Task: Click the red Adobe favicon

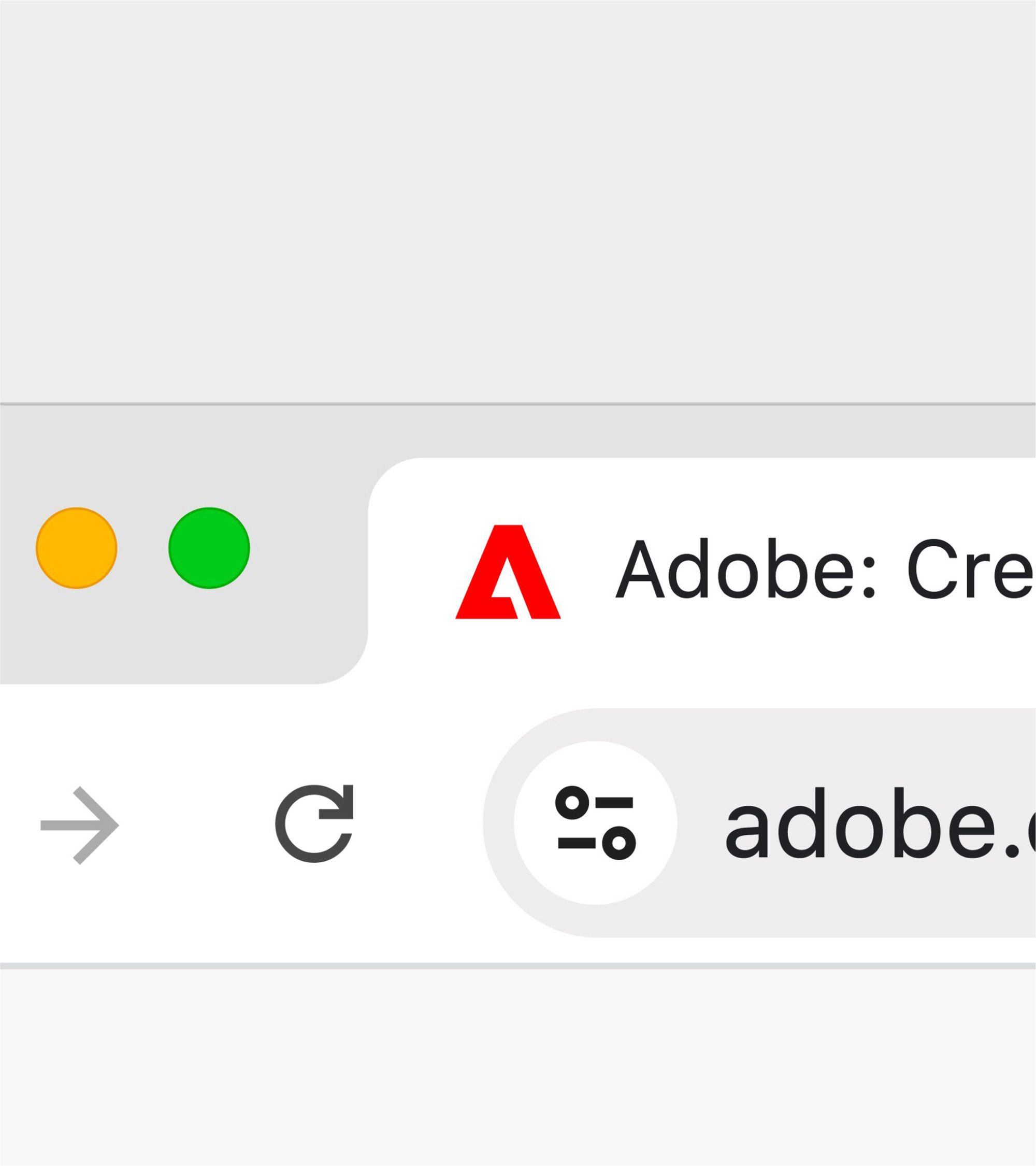Action: click(508, 572)
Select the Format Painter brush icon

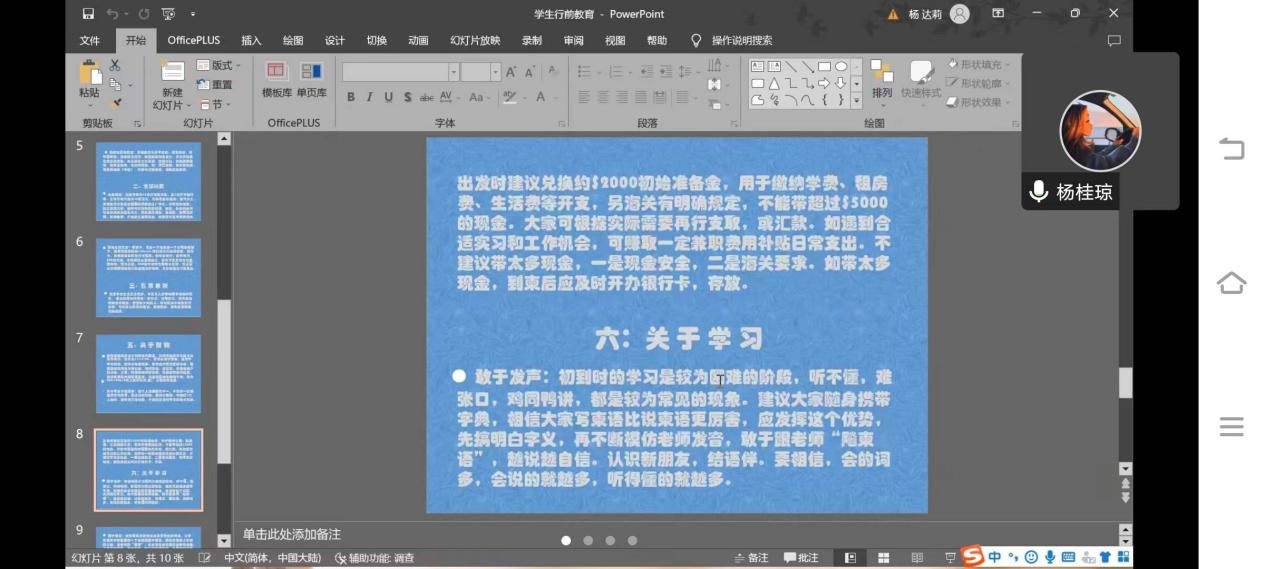pyautogui.click(x=115, y=103)
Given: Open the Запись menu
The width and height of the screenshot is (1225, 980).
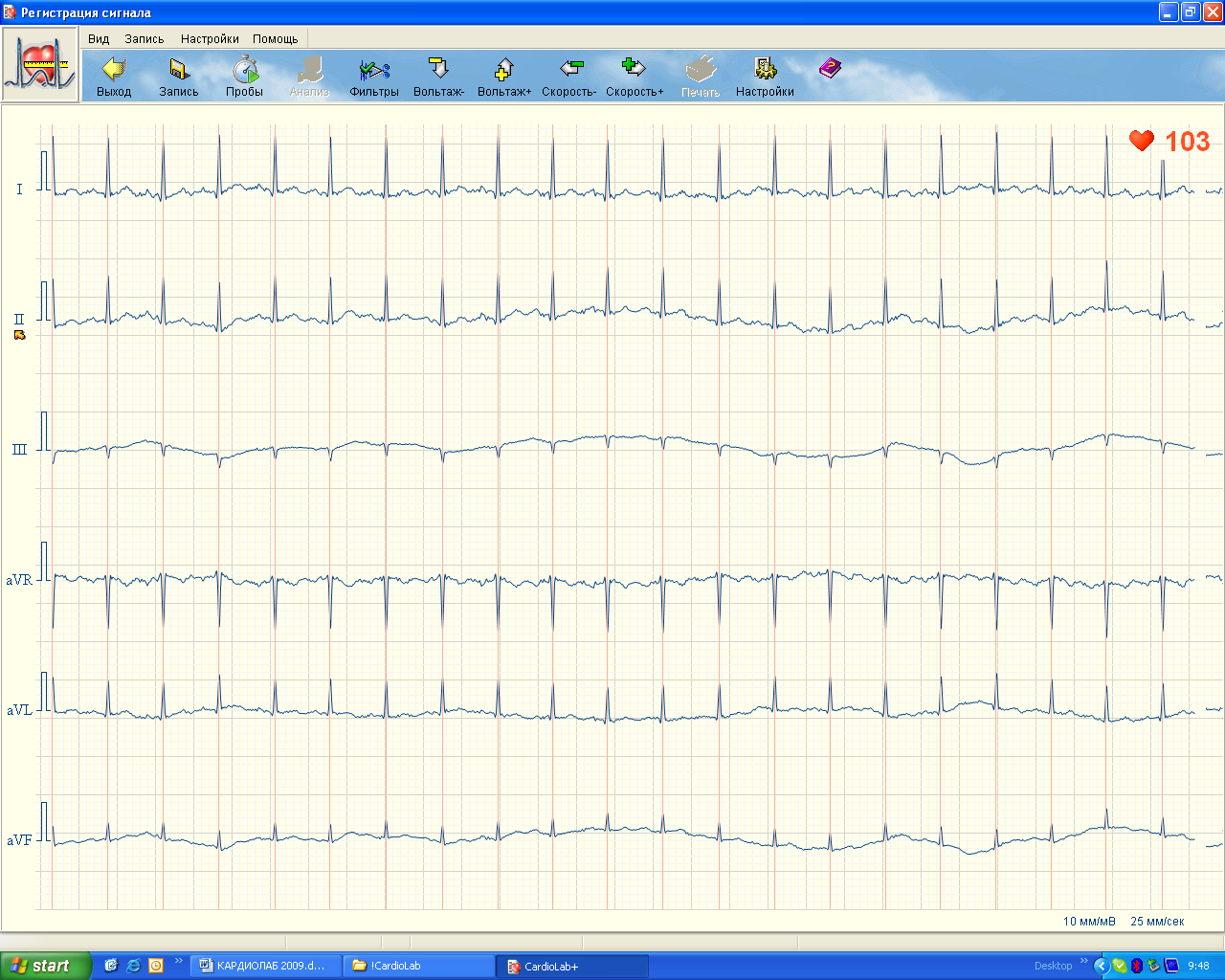Looking at the screenshot, I should (x=145, y=39).

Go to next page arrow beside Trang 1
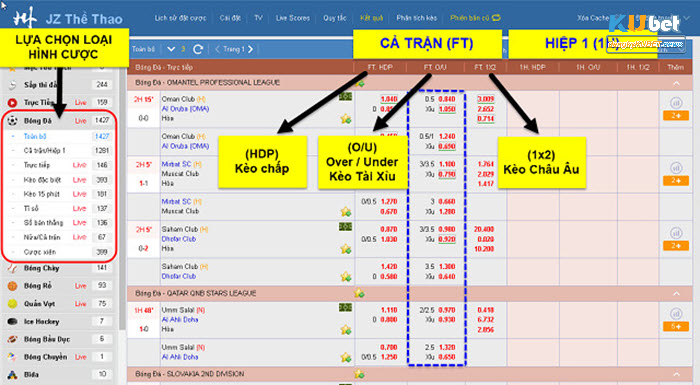(x=250, y=49)
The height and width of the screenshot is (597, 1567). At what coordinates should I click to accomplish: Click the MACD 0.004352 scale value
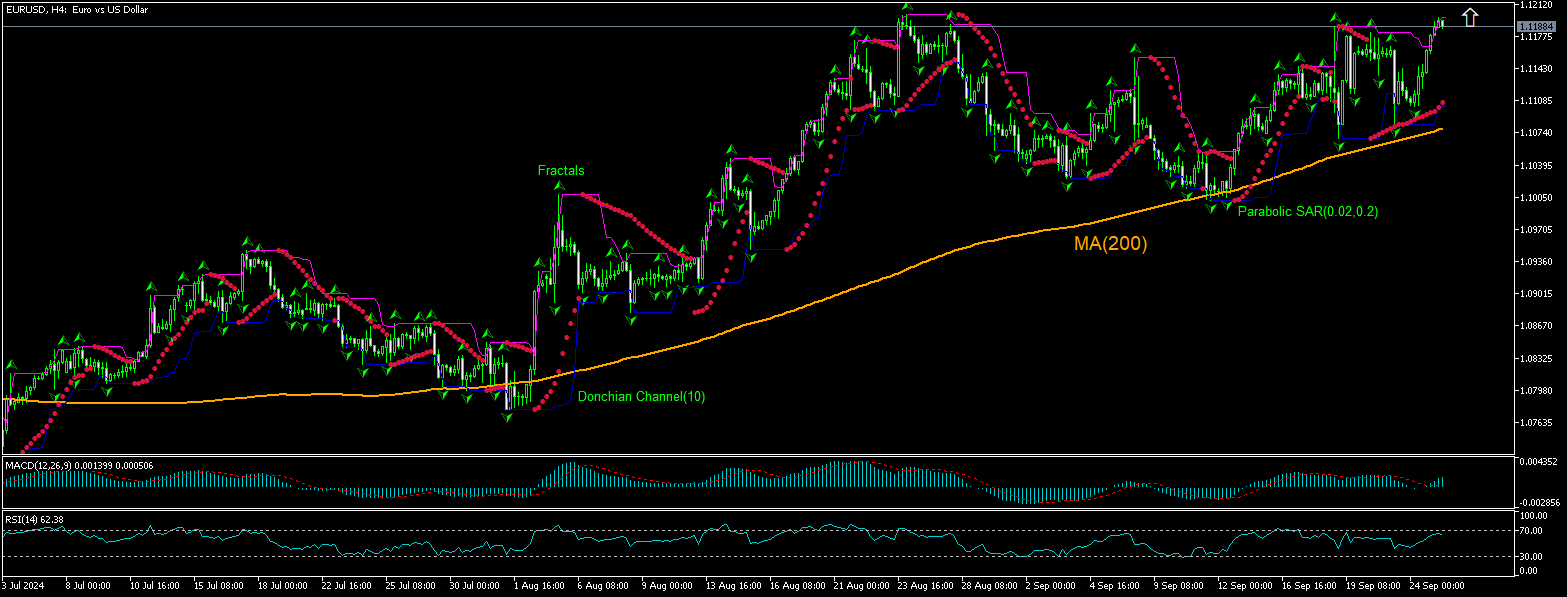[x=1535, y=461]
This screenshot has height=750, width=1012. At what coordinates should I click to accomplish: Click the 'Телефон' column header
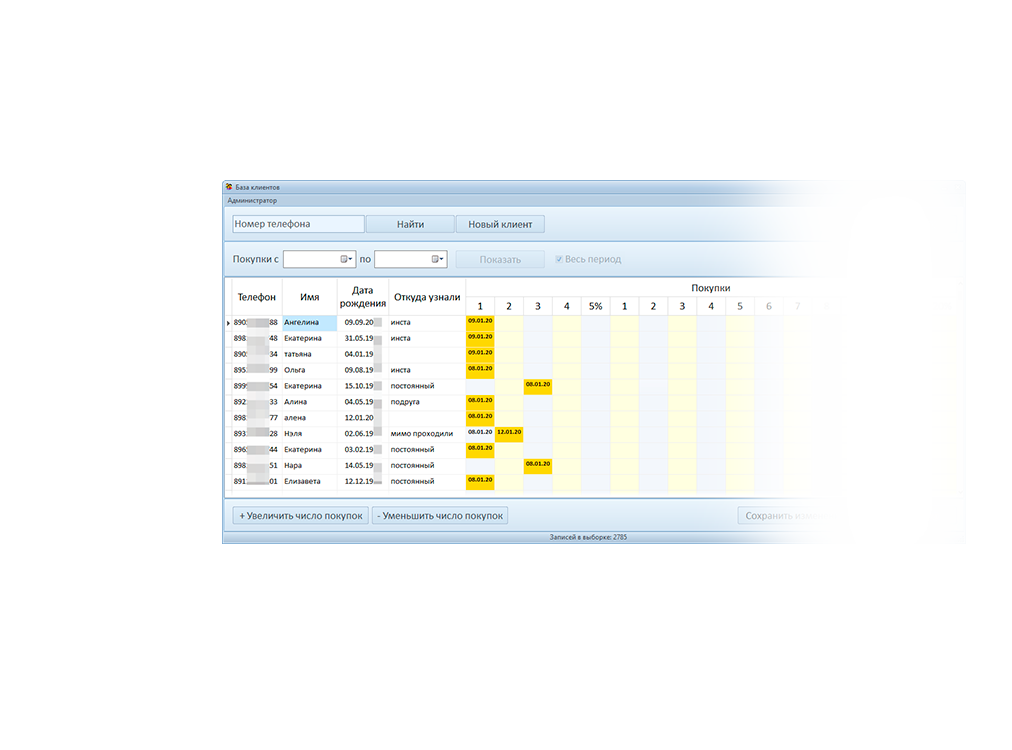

★ ★ ★ ★

Instructions to follow:
Transcribe the records in full and exactly. Pictures stay out.

Result of the task:
Task: Click the red Adobe favicon

Action: click(508, 572)
Select the Format Painter brush icon

pyautogui.click(x=115, y=103)
Given: Open the Запись menu
The width and height of the screenshot is (1225, 980).
Looking at the screenshot, I should (x=145, y=39).

Go to next page arrow beside Trang 1
(x=250, y=49)
The height and width of the screenshot is (597, 1567). At what coordinates should I click to accomplish: Click the MACD 0.004352 scale value
[x=1535, y=461]
This screenshot has height=750, width=1012. At what coordinates should I click to accomplish: Click the 'Телефон' column header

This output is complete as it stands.